Jetzt hielt mich nichts mehr. Ich eilte die Treppen hinunter, immer zwei Stufen auf einmal nehmend. Unten in der Diele lag mein Vater und neben ihm hockte meine heulende Schwester. Als sie mich sah, funkelte sie mich vorwurfsvoll an. Ich aber ignorierte sie und beugte mich über Vater. Er lag wie leblos da. Ich befürchtete schon, er sei tot, aber in dem Augenblick öffnete er die Augen und versuchte zu lächeln. »Vater, Vater, was ist geschehen?«, rief ich.

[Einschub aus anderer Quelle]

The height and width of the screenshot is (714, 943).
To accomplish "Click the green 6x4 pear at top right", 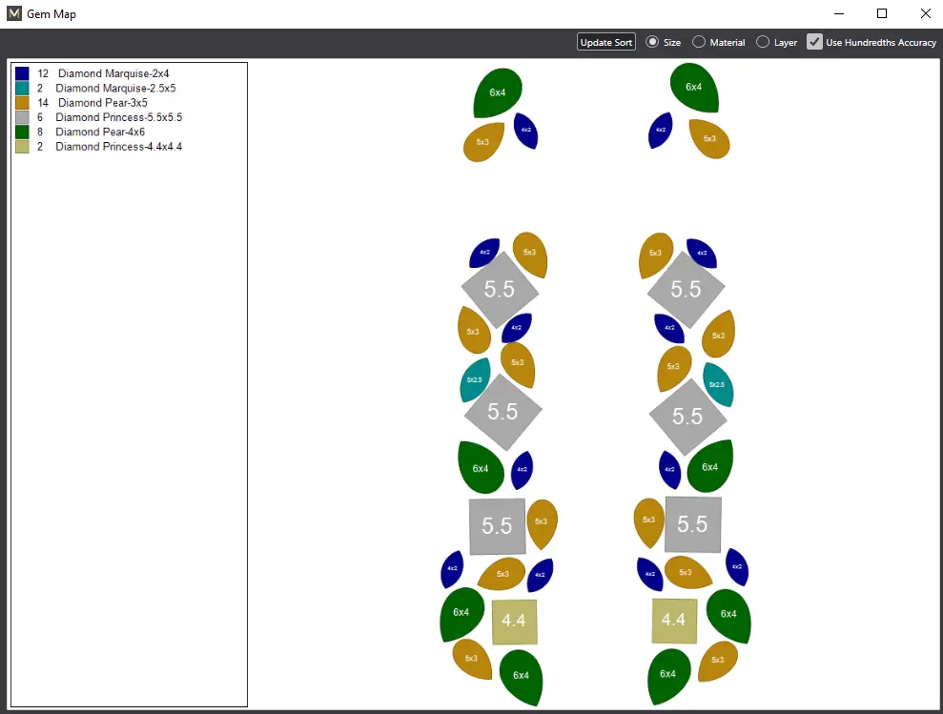I will 694,87.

»Mein Herz will schon länger nicht mehr so, wie ich es will«, stöhnte er. »Kind, was ist los? Was wollten die Kerle hier?«
Ich kämpfte mit mir. Es war kein guter Moment, Vater die Wahrheit zu sagen, doch er sah mich durchdringend an.
»Ja, was hast du getan?«, zeterte Lene dazwischen. »Nun sag schon, was du wieder angestellt hast!«
Ich würdigte meine Schwester keines Blickes, sondern nahm Vaters Hand. Er sah mich immer noch prüfend an.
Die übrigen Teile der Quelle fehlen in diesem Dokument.